DiaStar Multimedia IVVR
From ProjectDiaStar
Contents |
What is IVVR?
The next step beyond Interactive Voice Response (IVR) is Interactive Voice and Video Response. (IVVR) Both allow user interaction with the media to control the flow of the application through menus and data entry into the app with DTMF tones. But IVVR allows for much more information to be displayed, allowing sophisticated applications that would be impossible in a voice-only world.
In the same way that IVR systems enabled companies to create self-help telephony applications and reduce contacts with their agents, IVVR will extend that paradigm, allowing companies to build self-help audio/video applications that address significantly more complex tasks. Complex instructions can be delivered to precisely the location where they are needed.
For some applications, a small web browser interface on a hand-held device may be too complex. Here, video menus can provide a simplified user interface on a mobile phone.
Here are some good examples of viable mobile IVVR applications:
- Mobile Banking - access account info, transfer between accounts, pay bills, etc. Operations are clearer with video menus. Figures remain on the screen until the user dismisses them
- Store Locator - provides address, telephone number (with one button calling) and maps of various scales to find the address. Adds for current specials can be viewed
- Some Assembly Required - an interactive, pictorial/video walk-through of putting together a product such as an iPod docking station and its speakers
DiaStar has the capabilities to play and record multimedia (simultaneous audio and video) files when used in conjunction with an Asterisk client. While audio-only media with DiaStar and Asterisk is handled on Asterisk, DiaStar controls the playing and recording of multimedia files. The media terminates/originates on DiaStar, rather than being passed through to Asterisk. Control of the IVVR app flow is still accomplished through the Asterisk dialplan or AGI - inbound calls are answered, outbound calls made and multimedia sessions initiated.

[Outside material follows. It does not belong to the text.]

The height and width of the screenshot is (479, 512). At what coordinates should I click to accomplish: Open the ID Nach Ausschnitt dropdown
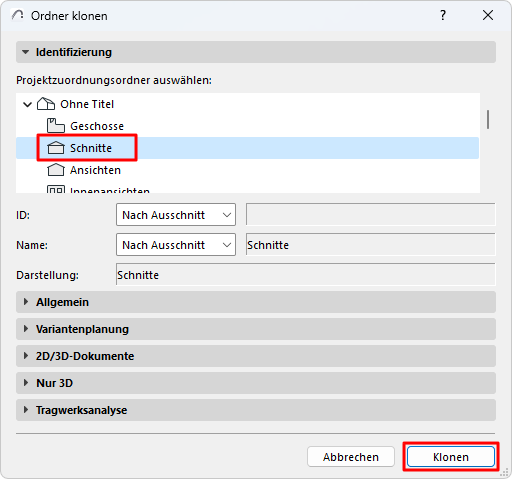pyautogui.click(x=176, y=215)
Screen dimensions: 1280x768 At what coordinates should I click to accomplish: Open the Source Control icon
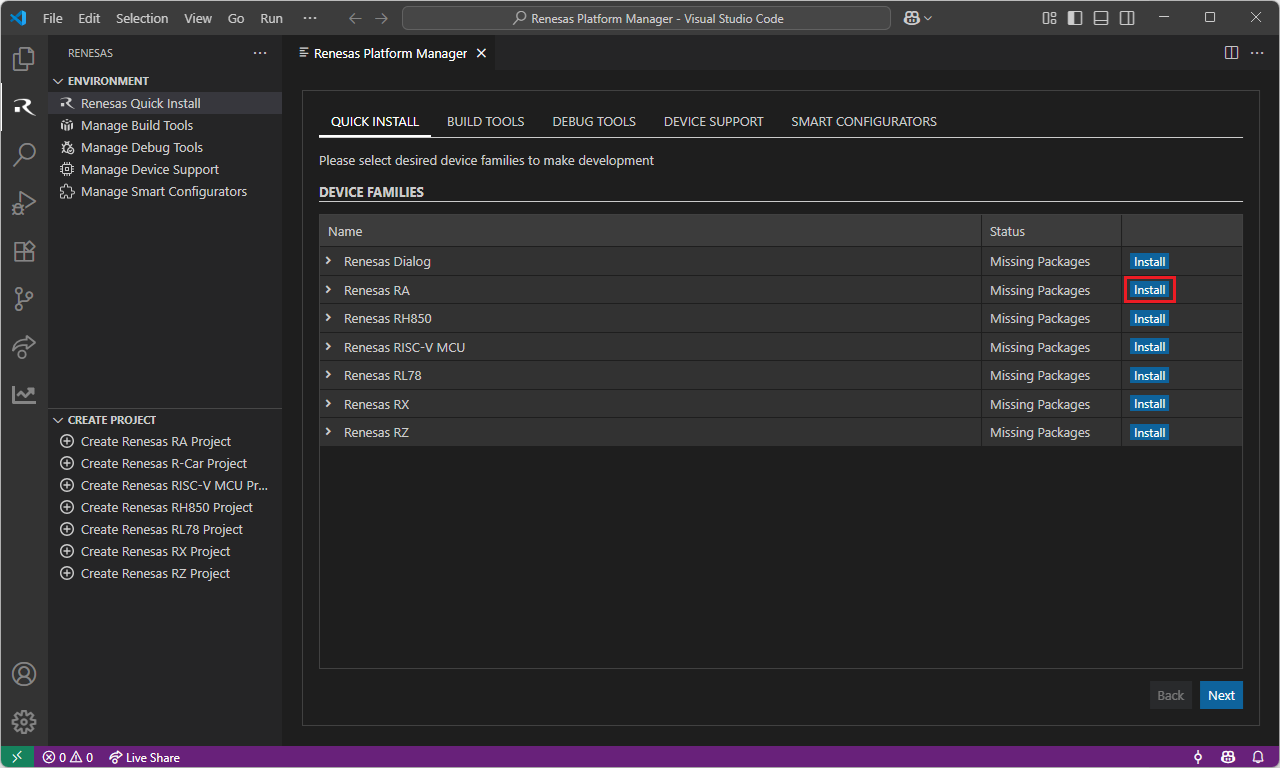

DiaStar delivers mutlimedia to any SIP-compliant endpoint. This includes desktop video SIP phones, video SIP softphones running on stationary or laptop PCs, SIP devices on handheld devices with WiFi internet connectivity. 3G-324M delivery of multimedia to 3G mobile phones is also possible, either through a 3G gateway or directly from the DiaStar server. Video codec support includes H.263 and MPEG4, with H.264 support available soon.
For further ideas on IVVR applications and information on how mobile video fits into the world of telecom in general, look through these links to application notes and white papers about mobile video on Dialogic products:
- An Introduction to Multimedia Services
- Addressing Video Processing Challenges with the IP Multimedia Subsystem
- Bringing Video to the Mobile Handheld Market
- Increasing Customer Loyalty with Enhanced Video Services
- 3G Video Applications Enter a New Era
Mobile Video
Mobile video is, by the nature of the devices used, viewed on a small screen. Devices include 3G mobile phones, Smart Phones and Personal Digital Assistants. In addition to handhelds, small desktop devices such as dedicated video SIP phones and soft SIP phones running on a laptop or desktop PC are likely video endpoints.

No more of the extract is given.